Employee education is very near to employers' hearts. After all, the more qualified your employees are, the better it is for your business.
 
Now, thanks to a SARS' Interpretation Note released on 1 March 2012, you can help further your employee's education without having to pay tax on the bursary.
 
Here's what you need to do for your staff bursary to get SARS' nod
 
For your staff bursary 'to qualify for the tax exemption, you must pay the institution directly. If your employee pays the fees himself and then claims back from you, you won't get an exemption from tax. You won't be able to get an exemption for study loans either,' explains the Tax Bulletin's Natalie Cousens.
 
Even better, your employee doesn't have to get a degree or diploma at the end of his studies to qualify for tax exemption. Any course (including in-house staff training) qualifies.
 
You can ensure your staff bursary stays out of SARS' tax net by following these four requirements:
 
The Tax Bulletin outlines the following requirements to ensure your staff bursary remains tax-free:
 
#1. Ask your employee to sign an agreement stating that he'll reimburse you for the bursary if he fails to complete his studies for any reason other than death, ill health or serious injury.
 
#2: If the bursary is for an employee's relative, it's tax free up to a maximum of R10,000 per year, per relative. (This tax-free portion only applies if the employee earns less than R100,000 per year.)
 
#3: If you award a staff bursary and your employee retires a few months later, the conditions around the R100,000 remuneration limit (described above) apply.
 
#4. If you hire a new employee who has a bursary from his previous employer, take a close look at his contract with that employer. If it states that he has to pay the company back for the bursary on resignation, you can choose to make the payment on his behalf. This repayment is tax free if you sign an agreement with the employee saying he'll work for you for a specified period of time.
 
Remember to include staff bursaries on your employee's IRP5!
 
Don't forget: If you give an employee a taxable bursary, the amount must be reflected on his IRP5 for tax purposes.
 
Staff training has never made so much sense – not only will boosting your employee's education profit your business in the long run, but you'll also be able to do so tax-free.

If you need more information on IRP5, IRP5(a) and IT3(a) get the Practical Tax Loose Leaf.
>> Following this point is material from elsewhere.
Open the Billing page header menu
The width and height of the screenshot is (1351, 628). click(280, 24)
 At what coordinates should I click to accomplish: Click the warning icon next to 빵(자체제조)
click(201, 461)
In the Practical Tax Loose Leaf we've got a dedicated chapter on IRP5, IRP5(a) and IT3(a), in it you'll discover:

  • You must meet these timelines!
  • Three types of employee tax certificates and when to use them
  • 5 situations when you must issue an employees' tax certificate
  • Make sure you include this mandatory info so SARS doesn't reject your tax certificate
  • You must submit your tax certificate electronically – here's how
  • Now you can submit your certificates the easy way

Get your Practical Tax Loose Leaf  here...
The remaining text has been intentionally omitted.